EXERCISE AIM:
Everything from the line containing "Given: Click the Renewal Fee label" through the end of the entries below must be set down exactly, and nothing else.

DATA SHOWN:

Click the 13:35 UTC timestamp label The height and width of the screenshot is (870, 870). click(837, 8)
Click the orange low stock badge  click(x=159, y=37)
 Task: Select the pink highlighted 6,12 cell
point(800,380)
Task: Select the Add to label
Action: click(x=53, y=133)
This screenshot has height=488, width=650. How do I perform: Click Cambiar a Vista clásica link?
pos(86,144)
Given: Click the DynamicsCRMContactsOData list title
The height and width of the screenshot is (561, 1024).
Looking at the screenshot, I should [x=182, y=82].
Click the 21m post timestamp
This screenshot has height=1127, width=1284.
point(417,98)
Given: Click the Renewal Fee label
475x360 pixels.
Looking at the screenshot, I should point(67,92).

ANSWER BOX:
Given: Click the Renewal Fee label
475x360 pixels.
Looking at the screenshot, I should point(67,92).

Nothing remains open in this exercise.